The map includes an elegant cartouche and an multiple coats of arms of the various regions. Extends east to the region drained by the Drino River.
The map includes a number of references to successful military battles fought by the Venetian Republic against the Ottoman Turks in the region. The map was produced during the Venetian-Turkish war for Morea (1683-1699). The map includes short descriptions of regions with statistics for the number of orthodox, catholic and Muslim homes in the region.
Within the Venetian owned territory administrative organization boundaries are indicated. The relief is only sporadically denoted by lines of shaded hills unable to feature real characteristics of the geographic area.
A baroque cartouche in the lower left corner of the map contains the title.
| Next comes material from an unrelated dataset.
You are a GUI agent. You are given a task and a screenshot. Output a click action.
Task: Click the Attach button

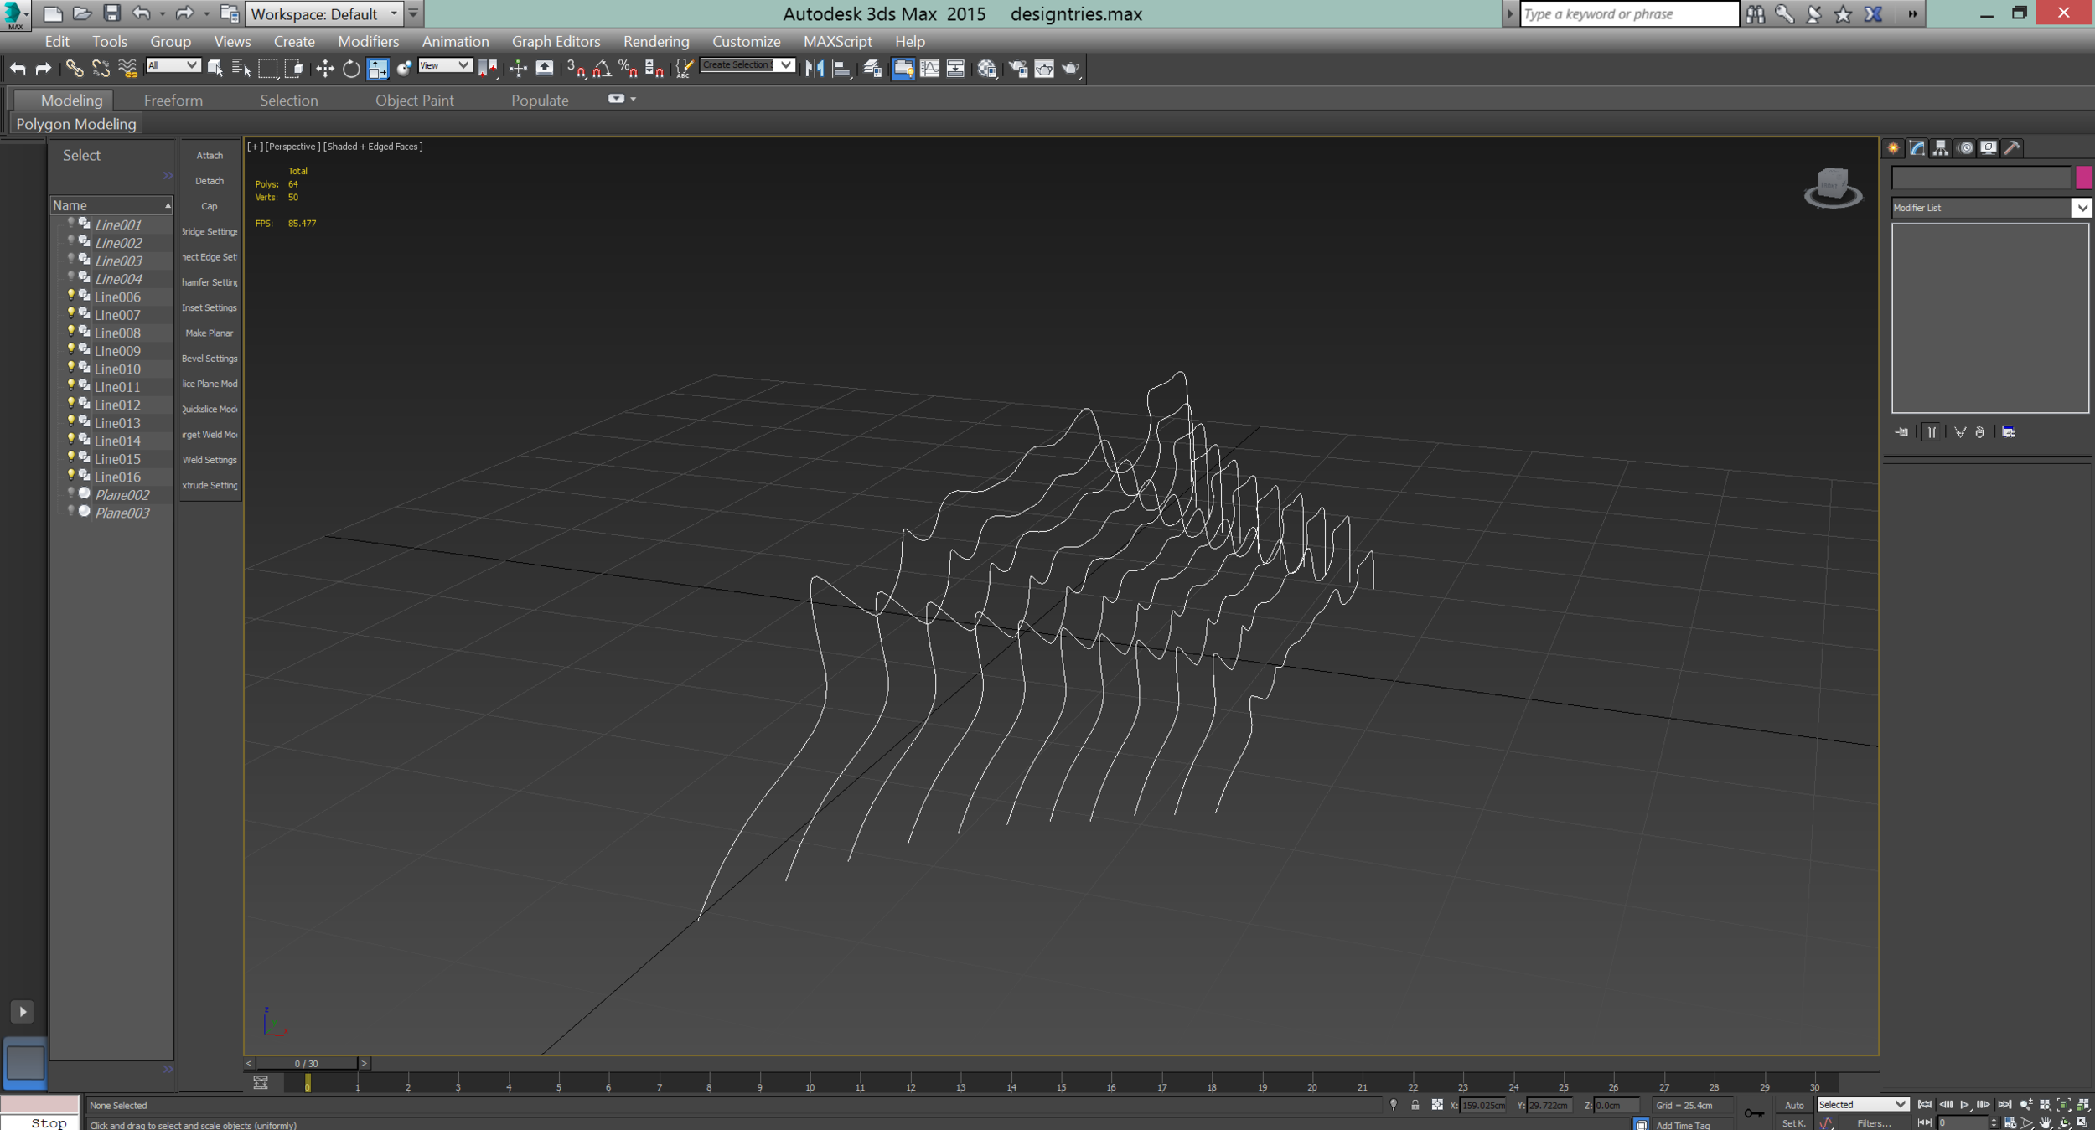[x=210, y=156]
Vincenzo Maria Coronelli (1650-1718) was one of the most influential Italian mapmakers and was known especially for his globes and atlases. The son of a tailor, Vincenzo was apprenticed to a xylographer (a wood block engraver) at a young age. At fifteen he became a novice in a Franciscan monastery. At sixteen he published his first book, the first of 140 publications he would write in his lifetime. The order recognized his intellectual ability and saw him educated in Venice and Rome. He earned a doctorate in theology, but also studied astronomy. By the late 1670s, he was working on geography and was commissioned to create a set of globes for the Duke of Parma. These globes were five feet in diameter. The Parma globes led to Coronelli being named theologian to the Duke and receiving a bigger commission, this one from Louis XIV of France. Coronelli moved to Paris for two years to construct the King’s huge globes, which are 12.5 feet in diameter and weigh 2 tons.
The globes for the French King led to a craze for Coronelli’s work and he traveled Europe making globes for the ultra-elite. By 1705, he had returned to Venice. There, he founded the first geographical society, the Accademia Cosmografica degli Argonauti and was named Cosmographer of the Republic of Venice. He died in 1718.